Managed to become a legacy

At the age of 72, the Hall of Famer did it again.

The name of Pitino is synonymous with success – national championships in Kentucky and Louisville, last four in Providence and Louisville, coaching tints in the NBA, a career that includes almost five decades.

But when he arrived in St. John’s, it wasn’t just a coaching job. It was a redemption story.

‘Where else Rick Pitino could do what he does, except here [Madison Square] Garden with St. John’s? “Reverend Brian J. Shanley, the university chairman, said this month.

The Red Storm was chosen to finish fifth in the poll of Big East Pressean. They ended first.

They were a 20-win team that missed the NCAA tournament last year. This year they are in sixth place in the country and a top seed in the Big East Tournament.

“This is an answer to a prayer,” said Shanley. “This is what I had hoped when we hired Rick, that we would go back to where we are now, fighting for a national championship.”

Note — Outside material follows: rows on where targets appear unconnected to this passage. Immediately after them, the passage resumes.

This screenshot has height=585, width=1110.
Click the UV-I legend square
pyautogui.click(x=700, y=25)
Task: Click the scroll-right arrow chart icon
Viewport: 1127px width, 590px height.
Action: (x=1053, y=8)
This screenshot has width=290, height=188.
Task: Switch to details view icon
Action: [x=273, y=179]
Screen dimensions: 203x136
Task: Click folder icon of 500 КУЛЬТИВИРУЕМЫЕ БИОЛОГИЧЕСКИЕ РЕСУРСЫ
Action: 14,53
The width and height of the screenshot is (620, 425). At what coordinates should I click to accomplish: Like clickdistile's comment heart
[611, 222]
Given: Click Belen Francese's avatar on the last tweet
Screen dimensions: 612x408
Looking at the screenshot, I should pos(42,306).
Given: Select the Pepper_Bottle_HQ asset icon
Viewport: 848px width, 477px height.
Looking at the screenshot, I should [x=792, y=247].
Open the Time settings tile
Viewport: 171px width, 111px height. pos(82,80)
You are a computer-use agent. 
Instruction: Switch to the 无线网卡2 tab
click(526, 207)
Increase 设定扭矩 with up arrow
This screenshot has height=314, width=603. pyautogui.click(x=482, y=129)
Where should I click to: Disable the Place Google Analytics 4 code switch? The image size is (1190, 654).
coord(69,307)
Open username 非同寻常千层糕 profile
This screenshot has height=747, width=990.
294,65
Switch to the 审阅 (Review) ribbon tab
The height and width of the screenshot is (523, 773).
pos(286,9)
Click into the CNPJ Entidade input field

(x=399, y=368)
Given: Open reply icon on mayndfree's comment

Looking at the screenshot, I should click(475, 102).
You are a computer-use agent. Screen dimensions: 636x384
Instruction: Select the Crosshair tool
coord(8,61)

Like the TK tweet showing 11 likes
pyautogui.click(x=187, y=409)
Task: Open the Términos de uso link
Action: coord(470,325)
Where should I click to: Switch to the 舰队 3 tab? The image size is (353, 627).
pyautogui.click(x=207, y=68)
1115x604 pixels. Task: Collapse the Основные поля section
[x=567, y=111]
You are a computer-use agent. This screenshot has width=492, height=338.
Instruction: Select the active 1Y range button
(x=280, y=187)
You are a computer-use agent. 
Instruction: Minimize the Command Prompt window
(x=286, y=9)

Luis shines like St. John’s Soars

If Pitino is the architect, RJ Luis is Jr. His masterpiece.

The Junior Wing from Miami led the Red Storm in Scoring (18.1 ppg) and Rebound (7.1 rpg), in fourth and sixth place in the Big East in those categories respectively. During the last three games of the regular season, he had an average of 24.3 points and confirmed himself as the first Big East player of the year since Berry in 1986.

What is the next step for St. John’s?

Pitino rebuilt this schedule from the ground and lost six of the top seven scorers of last season, but dominated the transfer portal.

He found Kadary Richmond, a do-it-all guard.
He landed Deivon Smith, a speed star who gives the red storm a lead in the transition.
He saw Zuby Ejiofor and Luis appear as breakout stars.

Now St. John’s leads the Big East in scoring (78.6 ppg), rebound (40.8 rpg) and defense (66.3 ppg allowed).

And for the first time since 2019 they go back to the NCAA tournament.

The only question about: how far can they go?